Stored data:
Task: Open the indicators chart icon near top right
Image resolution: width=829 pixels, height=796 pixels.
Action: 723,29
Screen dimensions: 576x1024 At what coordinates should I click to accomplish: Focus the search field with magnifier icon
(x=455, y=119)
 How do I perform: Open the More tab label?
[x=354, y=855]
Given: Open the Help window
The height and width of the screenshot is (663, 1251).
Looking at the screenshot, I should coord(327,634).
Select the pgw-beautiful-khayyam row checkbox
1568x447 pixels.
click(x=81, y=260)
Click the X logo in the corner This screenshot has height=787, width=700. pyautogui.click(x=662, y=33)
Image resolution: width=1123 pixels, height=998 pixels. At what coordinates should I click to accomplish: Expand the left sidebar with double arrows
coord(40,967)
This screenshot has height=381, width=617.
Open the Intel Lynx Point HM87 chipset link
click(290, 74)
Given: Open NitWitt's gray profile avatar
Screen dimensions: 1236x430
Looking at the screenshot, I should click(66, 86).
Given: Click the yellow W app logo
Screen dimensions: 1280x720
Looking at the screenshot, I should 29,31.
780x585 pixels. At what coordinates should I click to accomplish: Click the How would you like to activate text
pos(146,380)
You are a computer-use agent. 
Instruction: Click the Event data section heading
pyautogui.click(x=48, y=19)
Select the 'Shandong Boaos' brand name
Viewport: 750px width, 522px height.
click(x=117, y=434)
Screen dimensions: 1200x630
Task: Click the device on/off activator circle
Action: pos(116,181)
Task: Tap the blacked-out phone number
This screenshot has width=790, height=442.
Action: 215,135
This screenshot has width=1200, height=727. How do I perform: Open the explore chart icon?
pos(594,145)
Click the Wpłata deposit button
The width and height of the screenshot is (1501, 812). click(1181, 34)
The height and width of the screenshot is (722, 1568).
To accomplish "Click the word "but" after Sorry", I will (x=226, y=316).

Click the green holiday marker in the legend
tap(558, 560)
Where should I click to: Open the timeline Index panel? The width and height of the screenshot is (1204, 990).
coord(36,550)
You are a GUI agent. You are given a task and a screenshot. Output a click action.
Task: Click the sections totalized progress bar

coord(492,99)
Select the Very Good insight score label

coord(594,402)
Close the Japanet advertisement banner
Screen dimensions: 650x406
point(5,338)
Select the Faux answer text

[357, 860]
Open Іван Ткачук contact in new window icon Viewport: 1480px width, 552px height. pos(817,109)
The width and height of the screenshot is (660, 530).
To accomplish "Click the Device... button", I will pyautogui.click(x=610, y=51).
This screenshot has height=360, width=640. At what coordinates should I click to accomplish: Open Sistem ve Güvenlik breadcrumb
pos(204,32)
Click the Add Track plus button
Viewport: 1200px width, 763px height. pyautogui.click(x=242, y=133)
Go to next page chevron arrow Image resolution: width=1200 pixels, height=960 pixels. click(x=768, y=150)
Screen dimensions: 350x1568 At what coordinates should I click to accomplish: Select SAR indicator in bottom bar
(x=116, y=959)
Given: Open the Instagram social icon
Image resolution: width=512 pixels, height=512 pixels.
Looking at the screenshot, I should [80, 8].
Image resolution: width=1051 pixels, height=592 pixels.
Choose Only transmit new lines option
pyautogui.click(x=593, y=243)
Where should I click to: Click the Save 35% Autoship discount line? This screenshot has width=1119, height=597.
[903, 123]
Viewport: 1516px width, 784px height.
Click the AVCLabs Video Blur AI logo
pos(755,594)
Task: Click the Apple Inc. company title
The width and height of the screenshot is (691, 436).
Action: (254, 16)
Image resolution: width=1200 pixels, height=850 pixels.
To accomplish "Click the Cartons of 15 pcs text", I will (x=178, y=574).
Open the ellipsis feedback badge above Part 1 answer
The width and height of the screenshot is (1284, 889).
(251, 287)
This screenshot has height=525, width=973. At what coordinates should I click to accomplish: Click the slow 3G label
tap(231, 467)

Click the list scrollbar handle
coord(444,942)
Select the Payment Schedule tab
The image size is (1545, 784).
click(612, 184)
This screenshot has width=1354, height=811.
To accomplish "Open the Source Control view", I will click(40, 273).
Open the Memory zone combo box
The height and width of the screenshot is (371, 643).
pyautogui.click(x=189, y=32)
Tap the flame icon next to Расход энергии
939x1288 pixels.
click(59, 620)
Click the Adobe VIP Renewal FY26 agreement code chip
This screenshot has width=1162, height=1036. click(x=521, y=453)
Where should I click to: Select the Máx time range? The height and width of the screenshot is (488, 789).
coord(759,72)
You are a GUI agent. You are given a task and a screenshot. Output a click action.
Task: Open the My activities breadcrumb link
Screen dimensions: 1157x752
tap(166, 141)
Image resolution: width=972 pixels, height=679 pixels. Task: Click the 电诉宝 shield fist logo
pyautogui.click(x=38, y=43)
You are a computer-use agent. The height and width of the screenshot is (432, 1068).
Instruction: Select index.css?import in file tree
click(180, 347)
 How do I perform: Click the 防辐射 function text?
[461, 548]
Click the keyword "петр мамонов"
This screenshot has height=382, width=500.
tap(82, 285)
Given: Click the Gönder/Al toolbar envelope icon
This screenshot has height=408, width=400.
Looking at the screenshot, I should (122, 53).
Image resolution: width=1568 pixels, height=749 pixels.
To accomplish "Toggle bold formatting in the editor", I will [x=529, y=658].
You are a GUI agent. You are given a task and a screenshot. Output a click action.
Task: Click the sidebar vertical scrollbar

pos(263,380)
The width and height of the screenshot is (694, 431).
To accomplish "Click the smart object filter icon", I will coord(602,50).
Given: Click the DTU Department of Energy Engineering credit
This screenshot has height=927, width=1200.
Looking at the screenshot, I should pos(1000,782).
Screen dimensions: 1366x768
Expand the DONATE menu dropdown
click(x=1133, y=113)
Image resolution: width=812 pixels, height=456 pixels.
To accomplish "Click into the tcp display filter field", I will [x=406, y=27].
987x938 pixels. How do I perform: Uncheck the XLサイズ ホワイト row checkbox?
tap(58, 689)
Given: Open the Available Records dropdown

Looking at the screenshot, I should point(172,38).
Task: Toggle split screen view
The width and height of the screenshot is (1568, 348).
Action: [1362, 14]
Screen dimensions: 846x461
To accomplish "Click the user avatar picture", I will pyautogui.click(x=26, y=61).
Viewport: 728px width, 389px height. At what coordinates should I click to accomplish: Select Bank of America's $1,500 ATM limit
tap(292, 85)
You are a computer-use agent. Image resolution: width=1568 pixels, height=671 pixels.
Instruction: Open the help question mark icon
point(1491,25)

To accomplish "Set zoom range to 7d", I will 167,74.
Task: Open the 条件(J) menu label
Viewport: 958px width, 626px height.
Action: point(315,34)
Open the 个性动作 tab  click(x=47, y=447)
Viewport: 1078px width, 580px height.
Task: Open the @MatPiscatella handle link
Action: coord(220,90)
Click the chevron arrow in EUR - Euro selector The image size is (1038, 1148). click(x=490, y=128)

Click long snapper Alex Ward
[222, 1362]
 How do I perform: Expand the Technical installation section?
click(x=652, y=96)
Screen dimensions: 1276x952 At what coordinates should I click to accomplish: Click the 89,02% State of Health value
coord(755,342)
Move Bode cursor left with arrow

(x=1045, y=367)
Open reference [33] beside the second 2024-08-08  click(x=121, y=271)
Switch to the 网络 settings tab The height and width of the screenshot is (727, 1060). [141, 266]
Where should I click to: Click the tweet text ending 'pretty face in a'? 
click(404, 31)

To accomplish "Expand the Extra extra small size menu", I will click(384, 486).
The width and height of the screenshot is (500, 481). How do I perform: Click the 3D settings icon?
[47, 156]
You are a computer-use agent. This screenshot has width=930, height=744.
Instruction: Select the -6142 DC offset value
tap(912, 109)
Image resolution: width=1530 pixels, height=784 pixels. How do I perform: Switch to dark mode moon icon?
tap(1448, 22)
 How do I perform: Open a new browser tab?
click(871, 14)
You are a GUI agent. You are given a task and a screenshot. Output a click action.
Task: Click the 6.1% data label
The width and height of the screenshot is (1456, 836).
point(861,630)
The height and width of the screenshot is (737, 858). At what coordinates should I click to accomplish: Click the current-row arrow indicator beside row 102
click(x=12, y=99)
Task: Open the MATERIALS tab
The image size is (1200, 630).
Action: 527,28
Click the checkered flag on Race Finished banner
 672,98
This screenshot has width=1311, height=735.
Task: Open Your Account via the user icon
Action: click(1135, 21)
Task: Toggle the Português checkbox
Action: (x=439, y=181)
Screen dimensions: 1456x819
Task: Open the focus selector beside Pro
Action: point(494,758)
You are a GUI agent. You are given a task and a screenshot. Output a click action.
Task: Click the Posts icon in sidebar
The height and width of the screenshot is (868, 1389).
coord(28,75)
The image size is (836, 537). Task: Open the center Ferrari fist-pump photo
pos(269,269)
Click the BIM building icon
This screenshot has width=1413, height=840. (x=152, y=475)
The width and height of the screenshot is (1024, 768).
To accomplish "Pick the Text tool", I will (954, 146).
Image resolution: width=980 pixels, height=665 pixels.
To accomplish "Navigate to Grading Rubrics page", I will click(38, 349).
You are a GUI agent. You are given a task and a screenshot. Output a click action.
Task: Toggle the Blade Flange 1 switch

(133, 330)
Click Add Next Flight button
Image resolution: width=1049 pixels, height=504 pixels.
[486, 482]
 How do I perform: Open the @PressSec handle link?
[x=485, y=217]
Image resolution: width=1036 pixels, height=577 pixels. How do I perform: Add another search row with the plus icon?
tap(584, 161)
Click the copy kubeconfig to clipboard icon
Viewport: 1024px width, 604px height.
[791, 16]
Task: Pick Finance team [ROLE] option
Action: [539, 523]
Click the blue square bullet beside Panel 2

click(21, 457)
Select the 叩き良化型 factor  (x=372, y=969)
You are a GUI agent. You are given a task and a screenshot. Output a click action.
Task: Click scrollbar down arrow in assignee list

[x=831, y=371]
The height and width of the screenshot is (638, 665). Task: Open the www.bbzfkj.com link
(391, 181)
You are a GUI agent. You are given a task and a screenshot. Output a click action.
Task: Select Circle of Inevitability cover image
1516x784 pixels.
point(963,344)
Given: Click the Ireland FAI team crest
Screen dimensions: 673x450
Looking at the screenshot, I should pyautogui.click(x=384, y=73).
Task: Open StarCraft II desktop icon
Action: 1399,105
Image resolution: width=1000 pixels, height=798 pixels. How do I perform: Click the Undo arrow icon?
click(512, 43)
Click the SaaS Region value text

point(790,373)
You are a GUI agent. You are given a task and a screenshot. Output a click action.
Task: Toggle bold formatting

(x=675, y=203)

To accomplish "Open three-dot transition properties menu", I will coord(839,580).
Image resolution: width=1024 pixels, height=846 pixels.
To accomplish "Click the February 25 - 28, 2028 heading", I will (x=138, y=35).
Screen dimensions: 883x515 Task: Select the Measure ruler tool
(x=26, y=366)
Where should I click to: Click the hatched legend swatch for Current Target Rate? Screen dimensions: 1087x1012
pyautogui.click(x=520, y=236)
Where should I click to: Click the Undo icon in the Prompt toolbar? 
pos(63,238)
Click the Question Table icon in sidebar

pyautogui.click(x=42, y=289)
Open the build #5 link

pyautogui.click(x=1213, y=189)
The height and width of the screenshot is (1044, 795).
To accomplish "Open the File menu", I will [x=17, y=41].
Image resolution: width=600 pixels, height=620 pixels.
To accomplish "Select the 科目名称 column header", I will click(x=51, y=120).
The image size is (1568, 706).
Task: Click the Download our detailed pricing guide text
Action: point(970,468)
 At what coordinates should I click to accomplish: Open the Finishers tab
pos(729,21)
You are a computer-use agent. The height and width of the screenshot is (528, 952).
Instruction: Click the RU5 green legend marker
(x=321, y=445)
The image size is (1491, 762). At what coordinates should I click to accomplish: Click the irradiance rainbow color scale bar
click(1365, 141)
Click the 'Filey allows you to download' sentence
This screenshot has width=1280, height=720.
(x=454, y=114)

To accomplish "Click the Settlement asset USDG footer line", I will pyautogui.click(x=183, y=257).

* [Your assignment]
Copy each line from the entries above that has the word "computer" in it.

* [Solution to the problem]
You are a computer-use agent. 
You are a computer-use agent. The height and width of the screenshot is (432, 1068).
You are a computer-use agent. Image resolution: width=1568 pixels, height=671 pixels.
You are a computer-use agent. This screenshot has width=930, height=744.
You are a computer-use agent. The height and width of the screenshot is (528, 952).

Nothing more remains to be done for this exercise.